Relatedly, especially in dungeons From "puzzles" aren't really puzzles. Like you have six ledges you can hop off and only 1 is really 'the right' one is just dumb trial and error and its very grating. (Again, I'm loving Elden Ring but these are the things that stand out in the comparison.) Whereas in BotW even for some of the hardest puzzles, there is a logic to it; the game doesn't tell you what to do - in this way they are very similar - but it is designed such that if you really examine your tools and the environment and what is being asked of you, you can figure out a genuine puzzle with patience and inquiry as opposed to either brute trial and error or googling. Interestingly, the really tough fights in ER are puzzles in that manner. You might have to do them several times but there's usually some strategies and tricks that you can work out. So I know ER could be more like that and am disappointed it is not.
Finally, while ER is lore heavy to say the least and full of just fantastical ideas and concepts, both games are fairly narratively simple unless you're really digging in. However, for all the freedom that ER provides, whenever you essentially cross one of the storylines in progress or encounter a new NPC, it again feels like you're tripping over a very weird, very invisible, and very inscrutable straight line in what is supposed to be an open-ended game. There is no amount of lore reading that could guide you through those long complex storylines; you basically have to use a guide (even the in-game messages hardly suffice.) And this too breaks the magic or what not of that really no-holds-barred-openness that both games are clearly going for.
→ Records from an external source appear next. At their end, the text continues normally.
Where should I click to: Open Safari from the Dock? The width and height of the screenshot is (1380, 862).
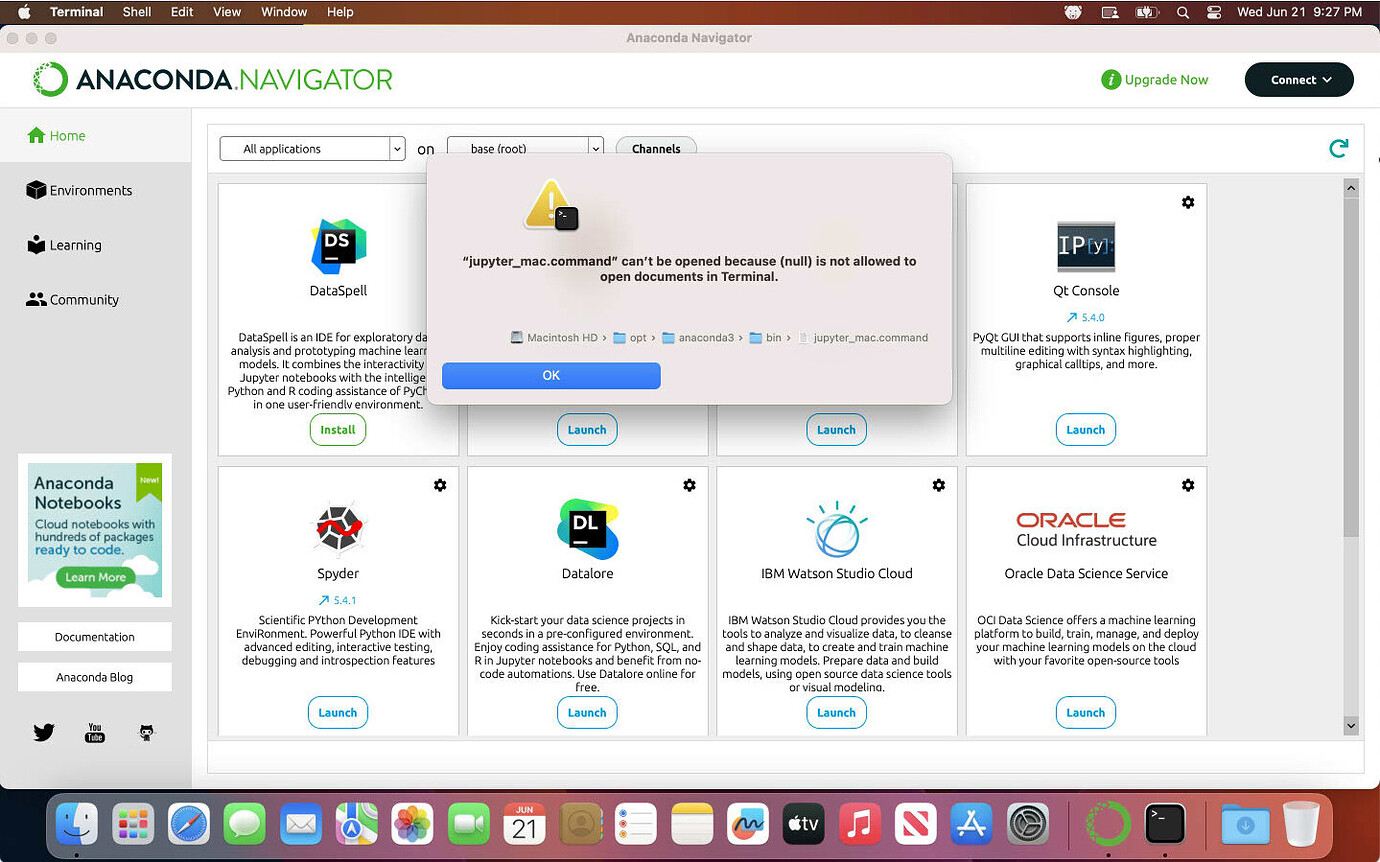tap(189, 824)
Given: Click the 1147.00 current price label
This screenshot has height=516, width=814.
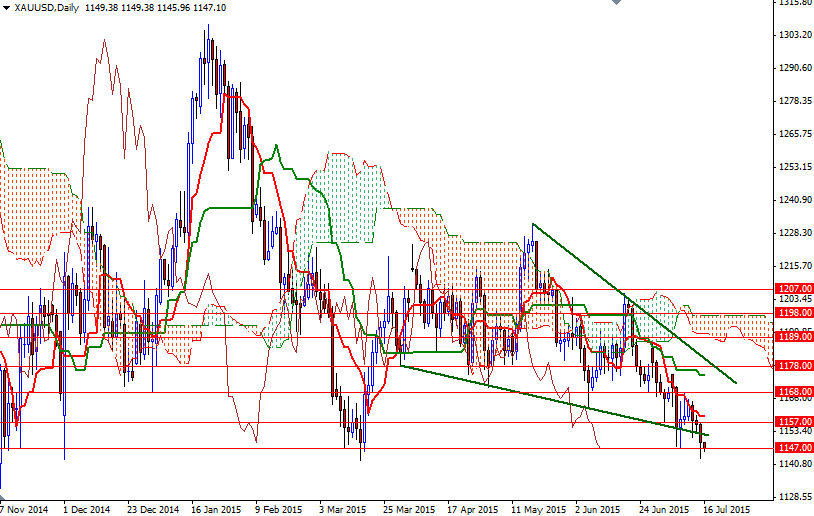Looking at the screenshot, I should point(793,448).
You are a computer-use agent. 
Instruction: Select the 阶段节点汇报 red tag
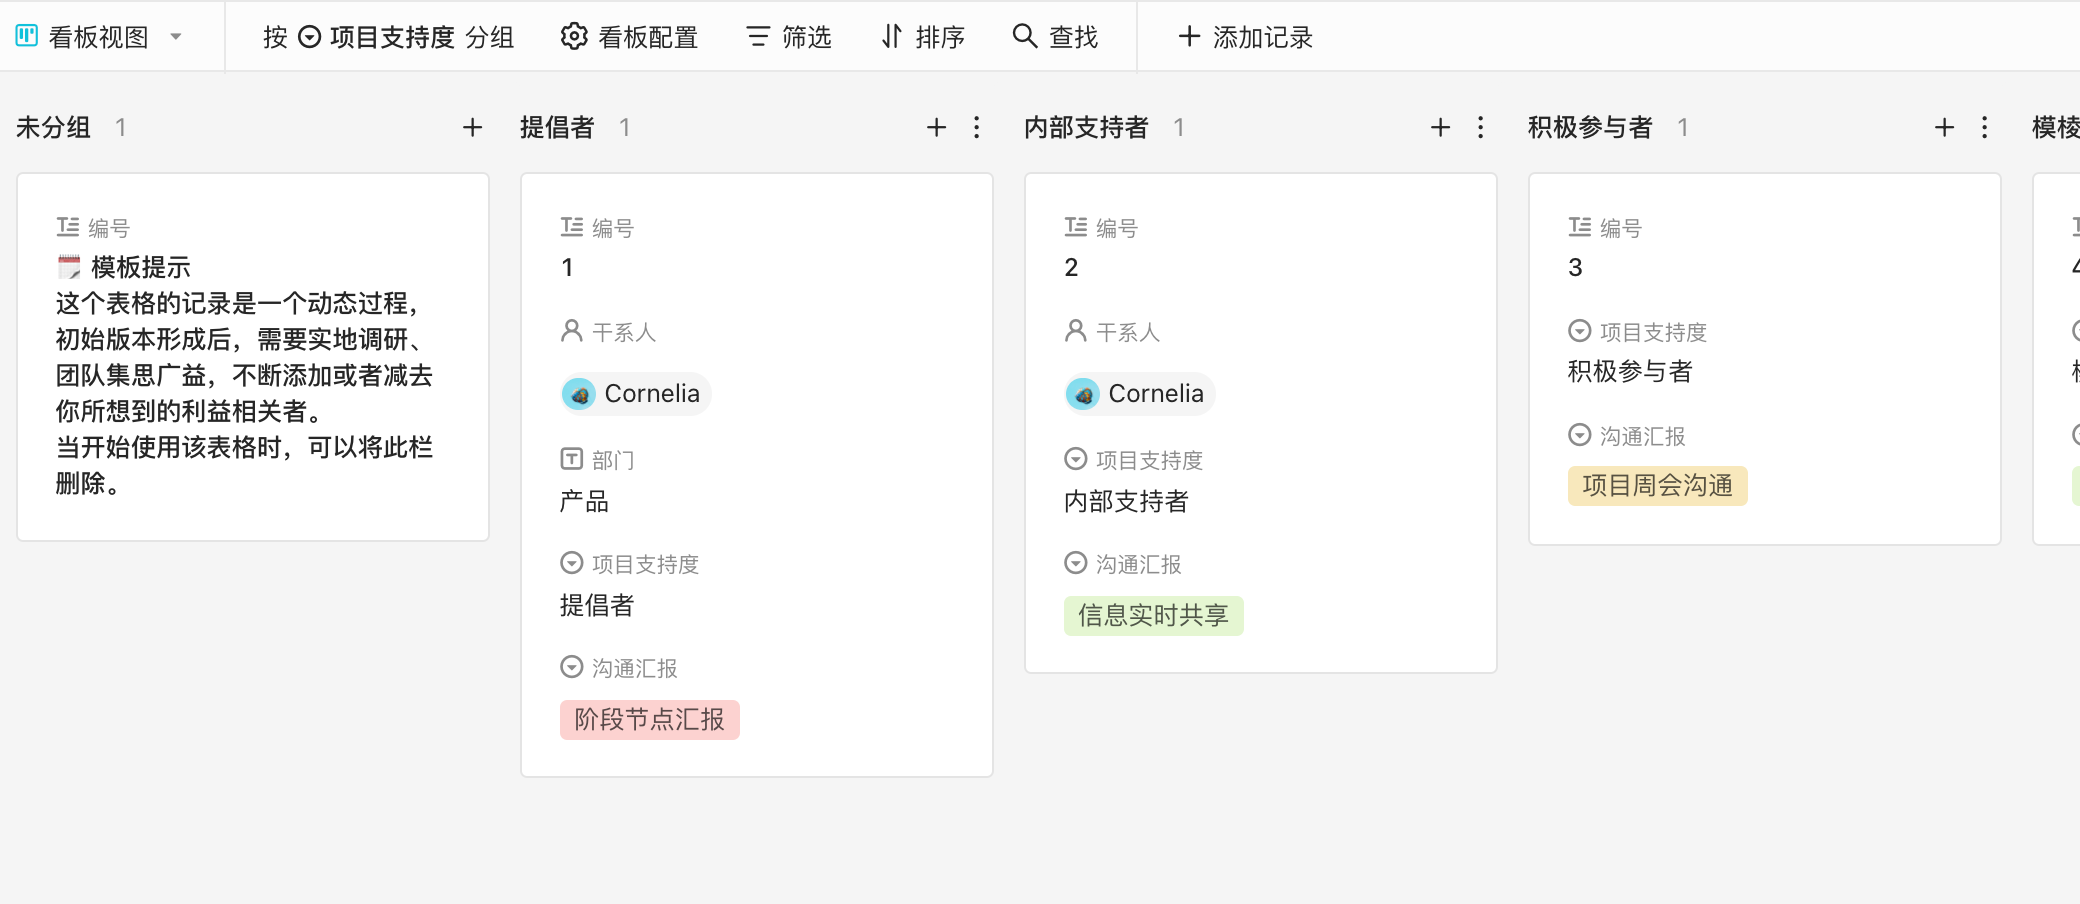pos(650,720)
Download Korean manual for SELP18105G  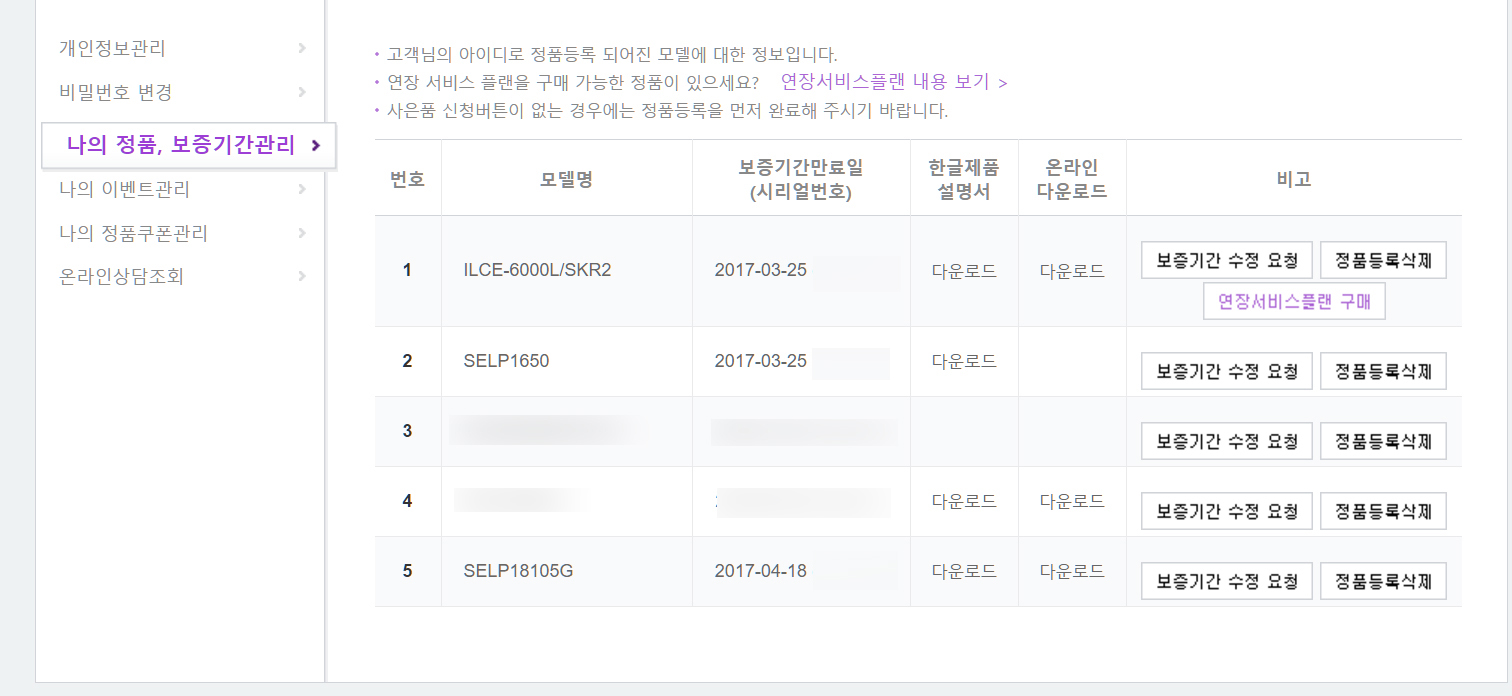tap(964, 571)
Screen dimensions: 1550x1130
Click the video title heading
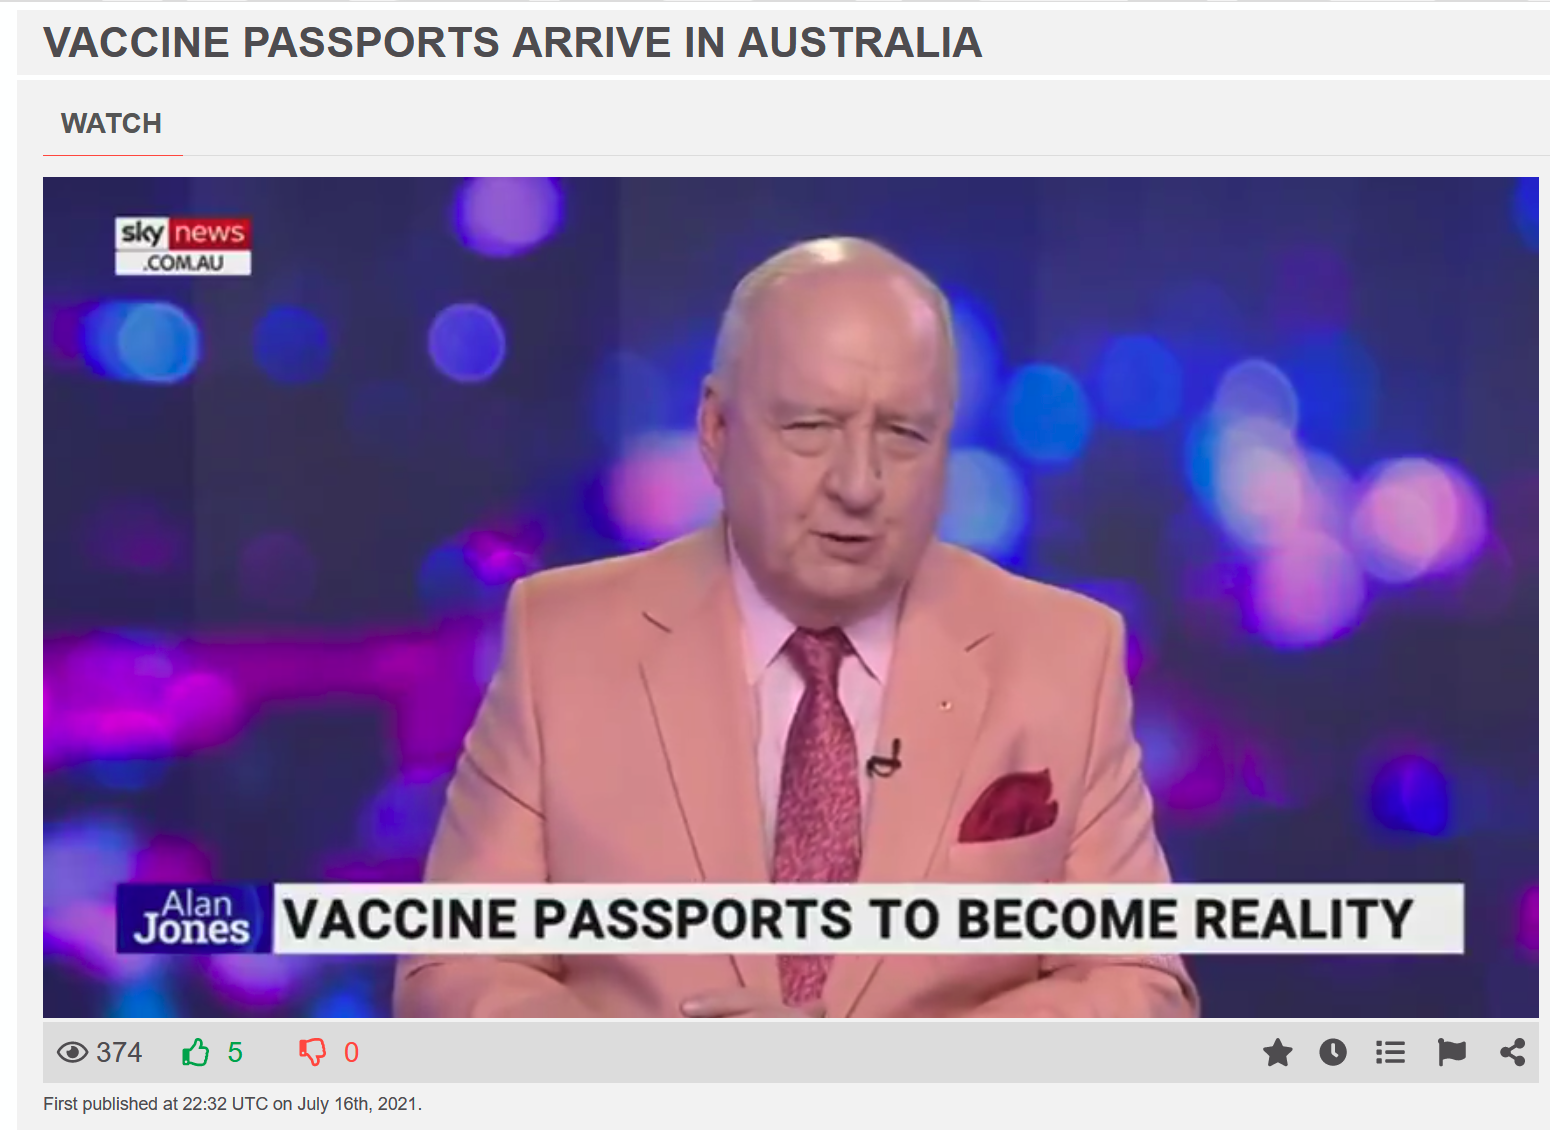coord(512,43)
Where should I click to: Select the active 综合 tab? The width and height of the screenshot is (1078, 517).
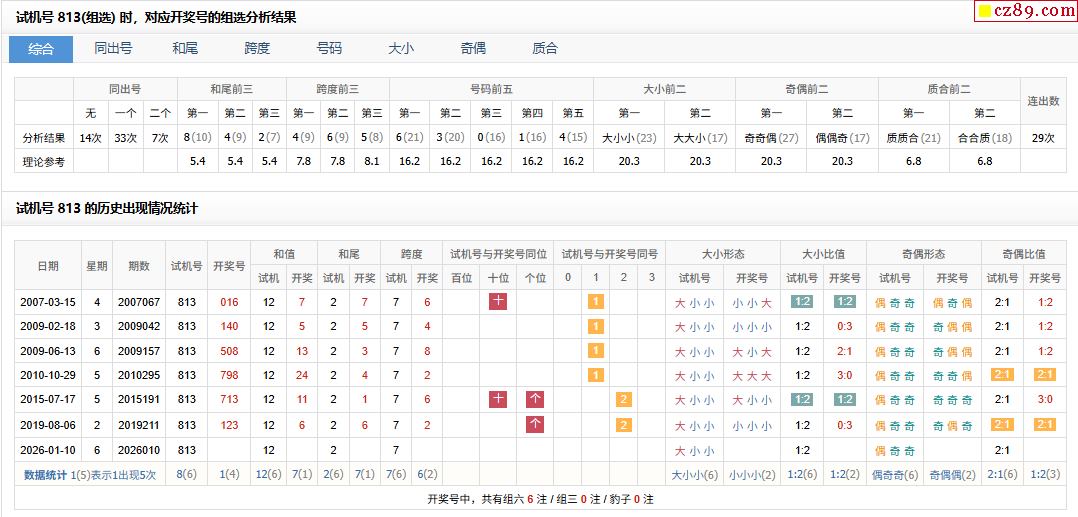click(41, 48)
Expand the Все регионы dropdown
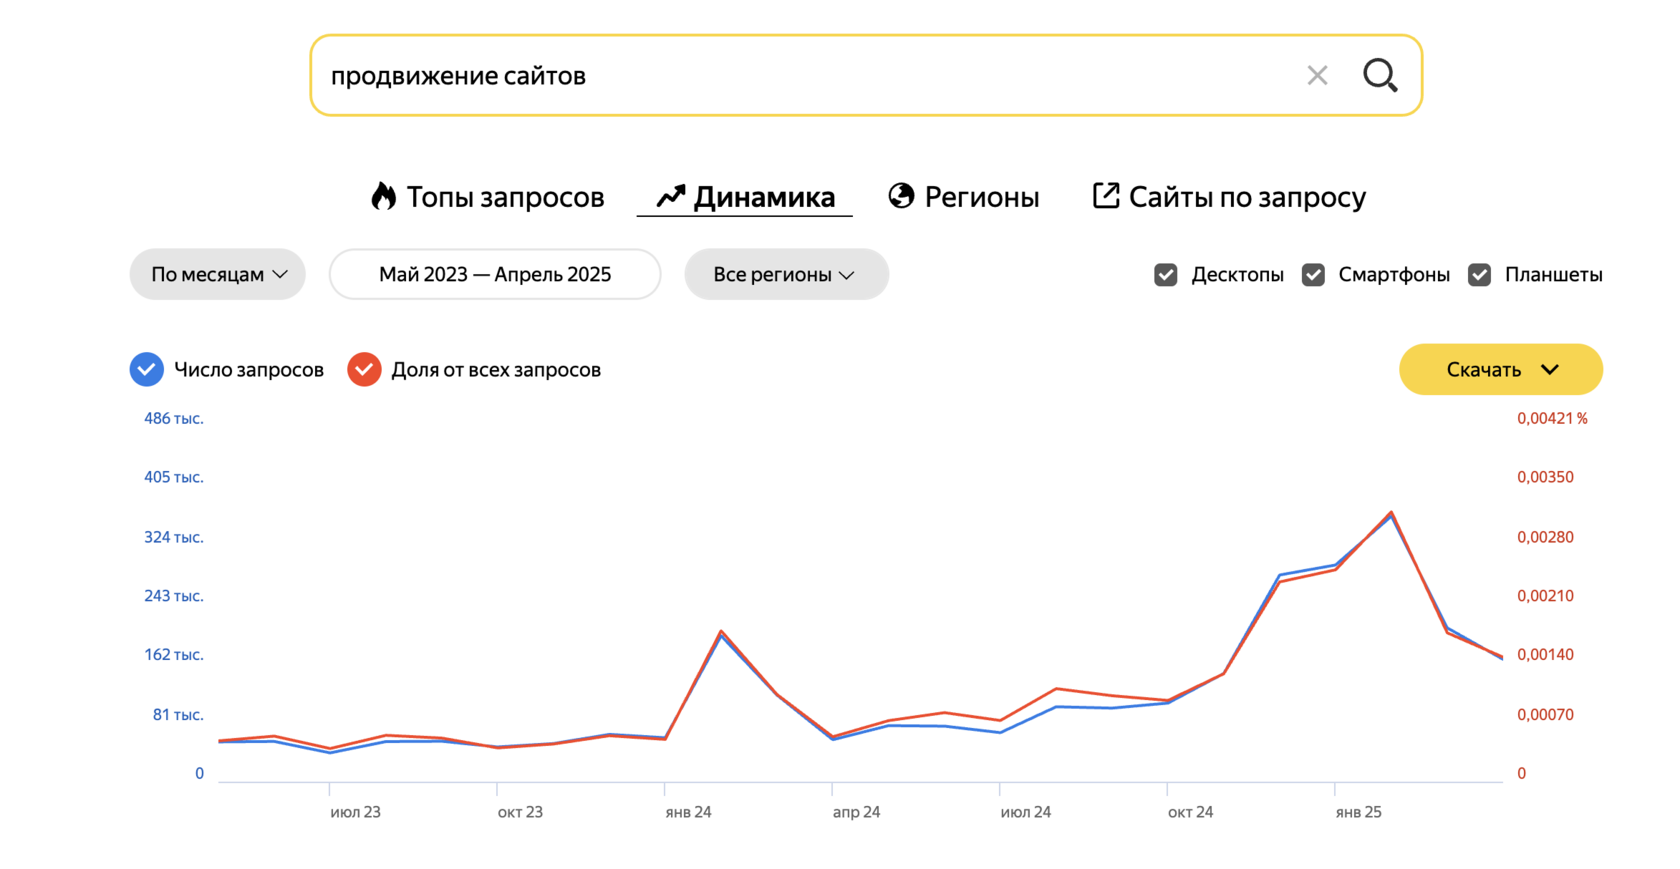Viewport: 1680px width, 869px height. (786, 274)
It further makes it feel (I'm not saying it is like this, but rather it engenders the feeling) that there really is a "right way" or several "right ways." One of the unsung/undersung achievements of BotW is that it never felt that way. You could just completely go off after the intro and genuinely do your adventure and it would only be in discussion with others, videos, etc. that you'd see how wildly different people's playthroughs were. I think this is trade off and no one has yet solved it. (To throw another game in the mix, I recently finished Horizon FW and they did some marvelous work to make the side narratives line up with the main narrative but by the end it really comes off the wheels if you like are going back to knock off some sidequest you ignored earlier; it just doesn't make narrative sense and is a bit jarring despite how much care they clearly put into the storytelling.) The BotW solution to this was simply that the narrative is so suggestive and the side bits so discontinuous that basically that jarring feeling never occurred. I think there's got to be a way to do more but being pretty far into ER I will say the ER method does worse (although with more.)
Basically, long story short (and I could go on, there's a lot of stuff): I wish ER had broken with the Souls past more thoroughly just as BotW did with the Ocarina of Time and all 3d Zeldas after formula. Not to ditch what is amazing but to genuinely go all in on something pretty new. BotW still feels new and as people have said here, that's despite it being quite old (at least in video game terms) at this point.